I have read plenty about the distinction between /dev/random and /dev/urandom. I understand that the prevailing advice is to use /dev/urandom. The explanation - that 256 bits of 'proper' randomness is all you need for almost any cryptographic application - makes sense to me.
A couple of helpful sources:
- https://pthree.org/2014/07/21/the-linux-random-number-generator/
- http://www.2uo.de/myths-about-urandom/

The state of a virtual machine (VM) or live CD right after first boot is sometimes identified as an unusual edge case to this guideline, as /dev/urandom may not have been properly seeded.

In context of all the other possible uses of /dev/urandom, I can see that this is an edge case.
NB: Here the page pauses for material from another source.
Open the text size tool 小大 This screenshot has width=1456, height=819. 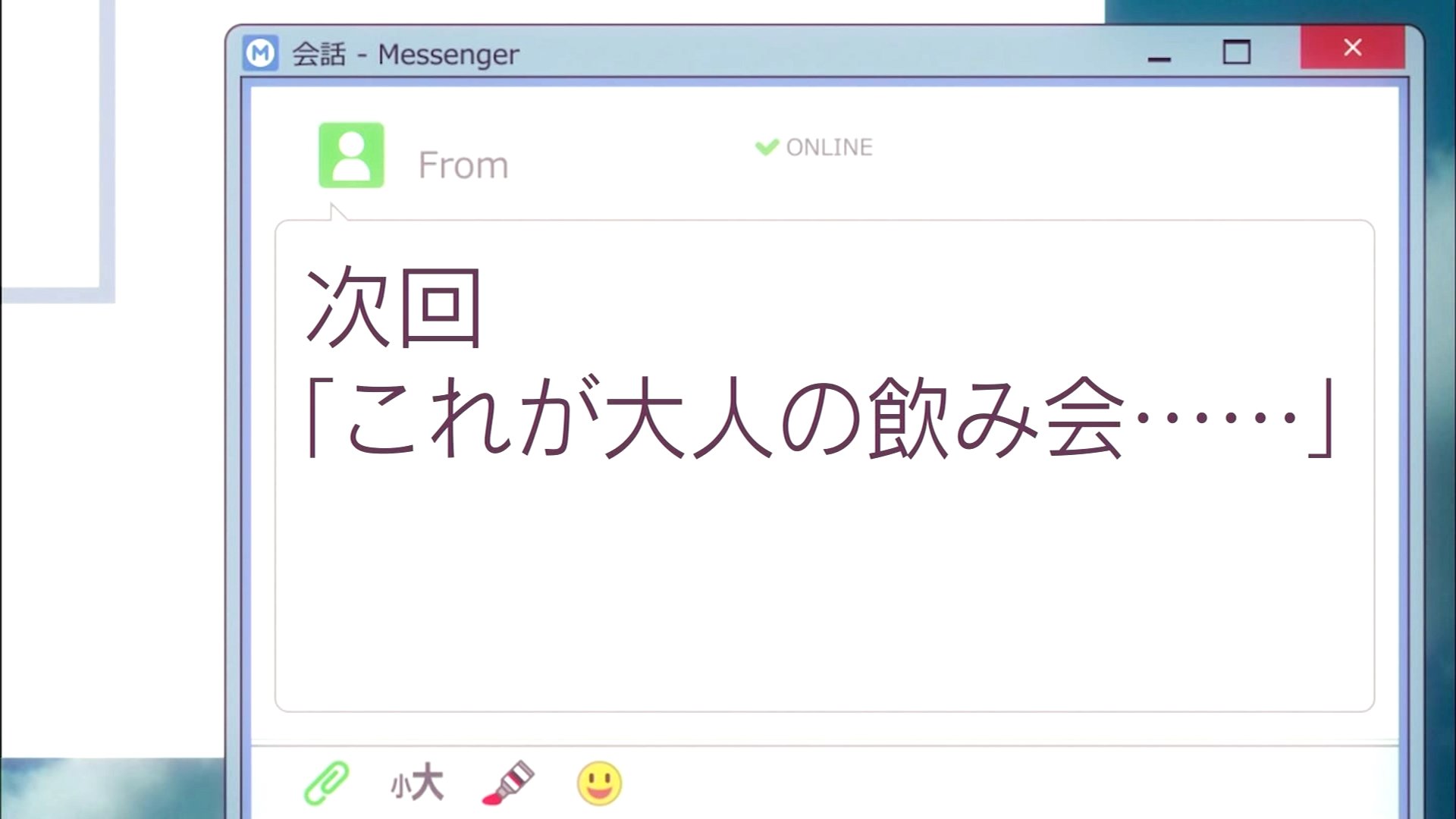pos(417,783)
However, given that you are using a VM for the first time, it seems plausible that one of the first things you might want to do is call on /dev/urandom, e.g. to generate SSH keys.

So, if you assume the worst about your VM (e.g. that it was cloned, or that after a reboot the newly seeded randoms are no good), what could you do to make sure that /dev/urandom is good to go?
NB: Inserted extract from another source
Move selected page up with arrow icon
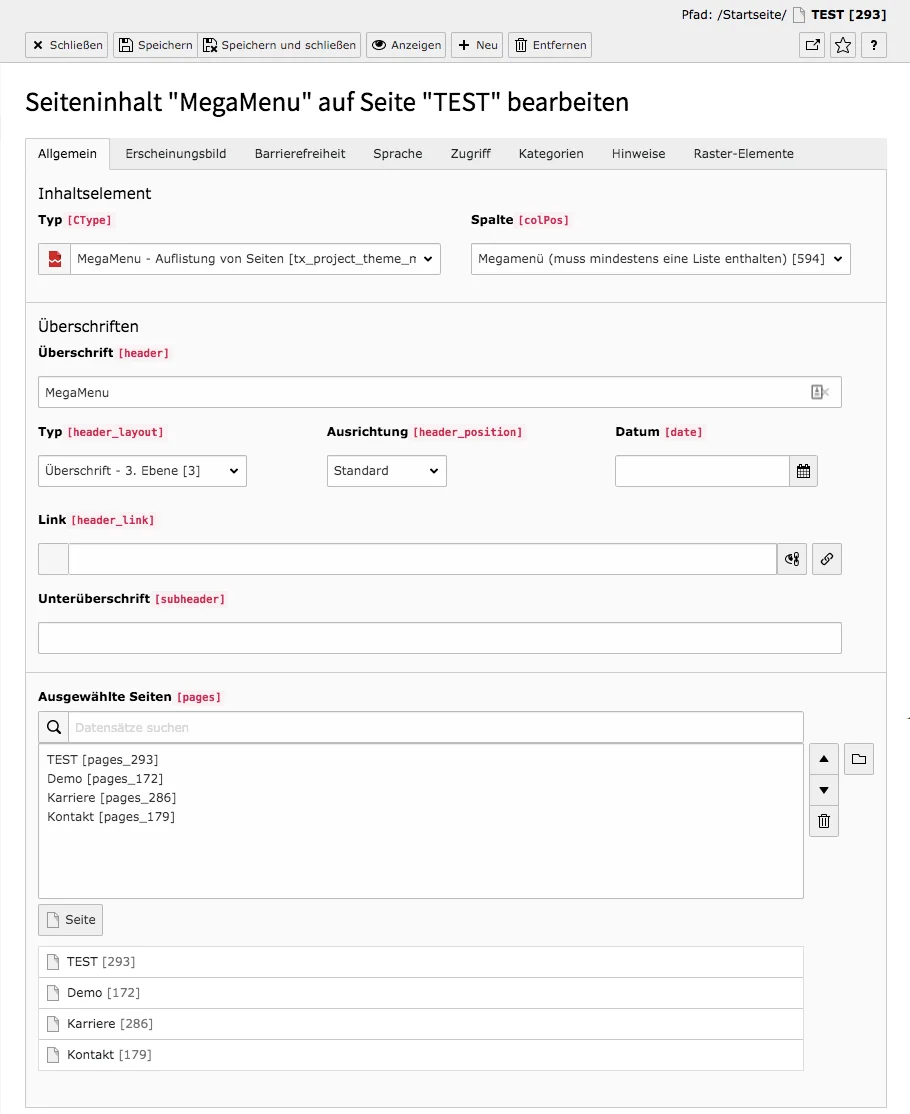The height and width of the screenshot is (1114, 910). click(x=823, y=758)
The laziest thing to do seems to be to let the VM just sit running for a little while, until random events have re-seeded the input pool. The awkward part is that an idle VM does this quite slowly.

I wanted to test how long it takes for this to happen, and I tried to do so as follows:

This command pulls 32 bytes/256 bits from the pool (and displays in hex)
head -c 32 </dev/random | xxd -p

Once the input pool's entropy count has gone to minimal levels (visible with cat /proc/sys/kernel/random/entropy_avail), the command above will block until new random events enter the input pool. That suggests to me that if we run the above command repeatedly, time it, and write the results to a file called randomtest it will indicate how long it takes to refill the input pool.
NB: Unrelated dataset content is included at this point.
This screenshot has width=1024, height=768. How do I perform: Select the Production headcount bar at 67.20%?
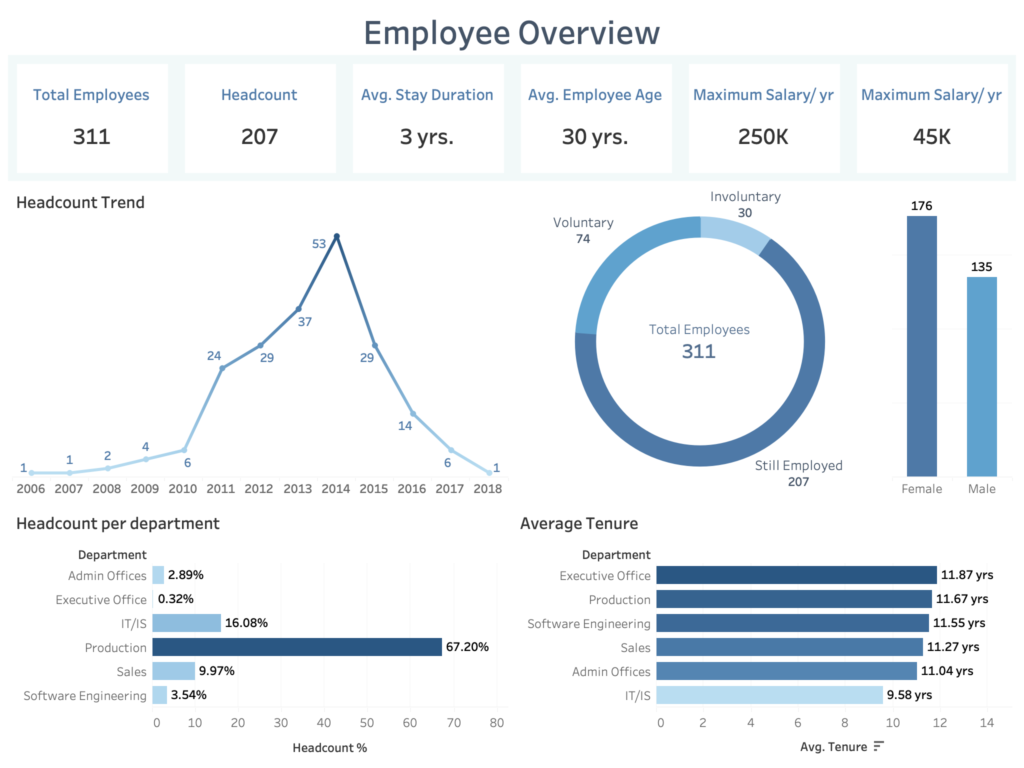297,647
I tried writing a one-line command which does so:
for n in {1..10}; do (/usr/bin/time -f "%E Real" sh -c 'printf "%-10s" $(head -c 32 </dev/random | xxd -p)' 2>&1) >> randomtest; done

More readably:

for n in {1..10};
do (/usr/bin/time -f "%E Real" sh -c \
    'printf "%-10s" $(head -c 32 </dev/random | xxd -p)' 2>&1) \
    >> randomtest; 

I know that starting processes (even the cat command above) draws down the input pool, so this will provide a conservative estimate. For what it's worth, I let the above command run on an inactive VM, and the time between fresh 32-byte sequences was a steady 15-20 minutes each.

My questions:

  • Does the output of this command successfully test what I think it does?
  • Is there a much simpler way to test the same thing?
  • Is there a different/better 'lazy' way to refresh the input pool and re-seed /dev/urandom than letting the VM sit idle?

I'm not an expert on the nuances between urandom and random but based on your description it would seem your test is correctly approximating the time to refill the input pool. I'm not aware of any tools that do this kind of testing.

There is a better way to reseed urandom to prevent stale state affecting the quality of the random data though, and that's to write random data in urandom.

This can be done on cloud providers using cloud-init and on VMs at boot time by running some instance metadata through a hash function and writing it to urandom. This could also be part of a configuration management solution using Chef, Ansible, Puppet, etc and pull a random seed from your local machine.

Note that this doesn't increase the overall entropy count, it just sets a fresher seed. From man 4 random

Writing to /dev/random or /dev/urandom will update the entropy pool with the data written, but this will not result in a higher entropy count. This means that it will impact the contents read from both files, but it will not make reads from /dev/random faster.

  • Thanks for the pointer to cloud-init. Could you clarify what you meant by running instance metadata through a hash function and writing to urandom? [I assume this means you need a random input to the hash function, but isn't that the very thing that's lacking?] – SauceCode Mar 27 '16 at 22:31
  • In my view, the enemy is known state. In a low entropy system with known state a hash function's output of known input might be able to be determined. Instance metadata should contain information like an externally generated random instance id, a time stamp, a base image id, etc. Because this data isn't available before boot time and difficult to predict, the theory is that is should provide sufficient hashing fodder to avoid known state. Here's a good write up about using cloud instance metadata to seed urandom: blog.dustinkirkland.com/2012/10/… – Matt Surabian Mar 29 '16 at 0:00

If you do not have a hardware rng you can give vm's entropy by running haveged as a daemon on the host.

I use it in my Alpine Linux install scripts to provide enough entropy to create a luks filesystem on a brand new installation.